I know that,
"A candidate key is a minimal subset of a superkey"
That means there cannot be any other super keys inside a Candidate key.
What i don't understand is that,
Where can we use this special property of a candidate key in a database design. Special property means:- "there cannot be superkeys inside a candidate key."
example explanation is highly appreciated.
Note : This question defers from the most answered question deference between keys, Finding/Identifying Candidate keys
I think the minimal nature of candidate keys are useful for unique constraints, in primary keys as well as user-defined unique constraints. These allow us to ensure that functional dependencies are uniquely represented in a database, which is important for data consistency.
If we used a non-minimal superkey as a primary key, we could record multiple rows with the same values for a subset of the primary key, varying only in the complement of the subset. If the subset is a determinant of a functional dependency, we could have inconsistent data.
For example, let's consider a simplified vehicle registration table. Every vehicle has a unique registration number and a unique engine number, so both attributes are candidate keys. Any superset of these is a superkey, e.g. the combination of the two.
I indicated the primary key in blue. As you can see, each row's primary key value is unique, but the table allowed the same vehicle_registration and engine_number to be recorded more than once, with different associated attributes. Is the vehicle with registration "abc123" an XC60 or an XC90? We don't know, our data is inconsistent.
A better design would handle each candidate key as a separate unique constraint (regardless of which is chosen as primary key). This would prevent the same vehicle registration or engine number from being recorded twice.
DBMSs enforce functional dependencies using uniqueness constraints.
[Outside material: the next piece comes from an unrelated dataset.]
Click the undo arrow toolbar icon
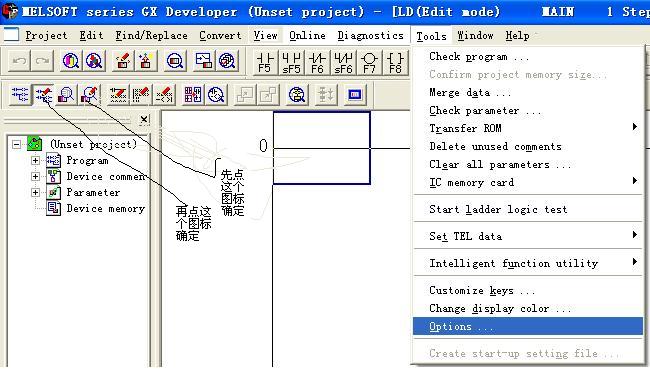[19, 61]
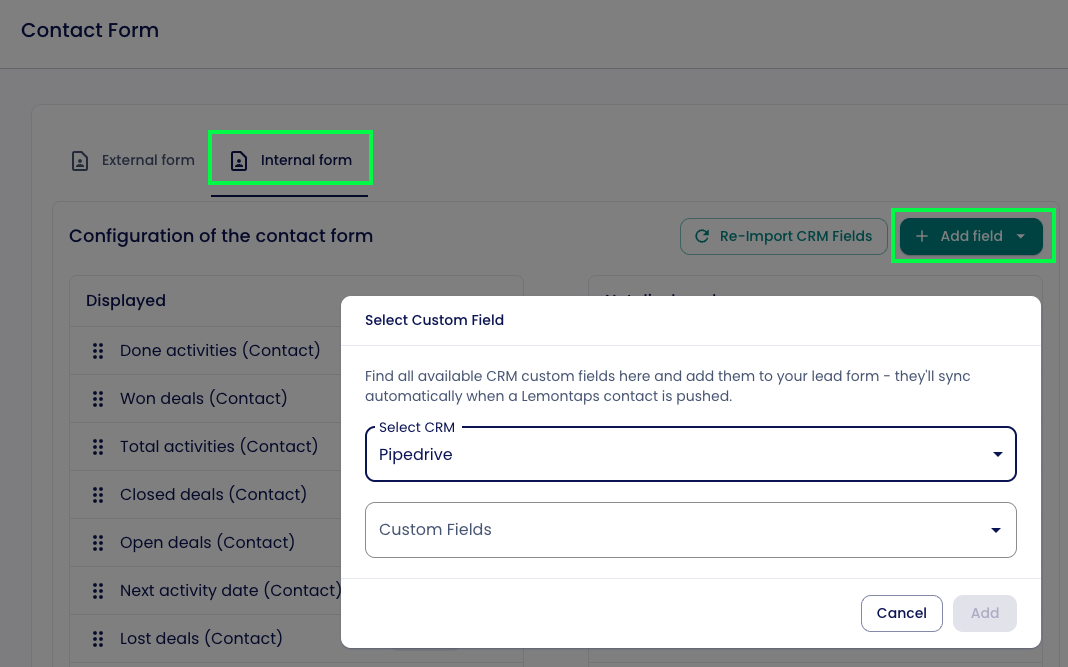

A uniqueness constraint on a candidate key means that every dependency on every superkey that includes the candidate key is guaranteed to be satisfied. From a data integrity perspective, therefore, it's important identify the right candidate keys so that you enforce the right superkey dependencies. For example, a uniqueness constraint on a table's attributes {A,B} would enforce superkeys {A,B,C}, {A,B,D}, {A,B,C,D} but not {A,C,D}. Identifying the correct candidate keys relieves the database designer from the need to enforce every superkey separately.
A second reason why it makes sense to identify candidate keys is to ensure data can be used and interpreted accurately by users. Users and consumers of data need to understand facts recorded in a database and relate them to real objects or concepts outside the database. Candidate keys are the identifying attributes that make it possible to perform that mapping from database to reality. If a non-minimal superkey is used to perform such a mapping then there may be a greater possibility of ambiguity and error.
For example, suppose the key of employees in a company database is {EmpNum}. If the user of the database incorrectly thinks the key is {EmpNum, DeptCode} then she might erroneously believe that the following information refers to two different employees, instead of one.
+-------+---------+
|EmpNum |DeptCode |
+-------+---------+
|14972 |SALES |
+-------+---------+
+-------+---------+
|EmpNum |DeptCode |
+-------+---------+
|14972 |HR |
+-------+---------+
In reality, perhaps the single employee 14972 has moved from one department to another. Or maybe this employee truly is assigned to more than one DeptCode simultaneously. Either way, those interpretations depend on the user understanding that only one person is identified by the key EmpNum=14972.
Successful database design requires the designer to identify keys, verify their fitness for purpose and ensure that database users are familiar with what the keys are - at least for important entities that the users need to understand and work with.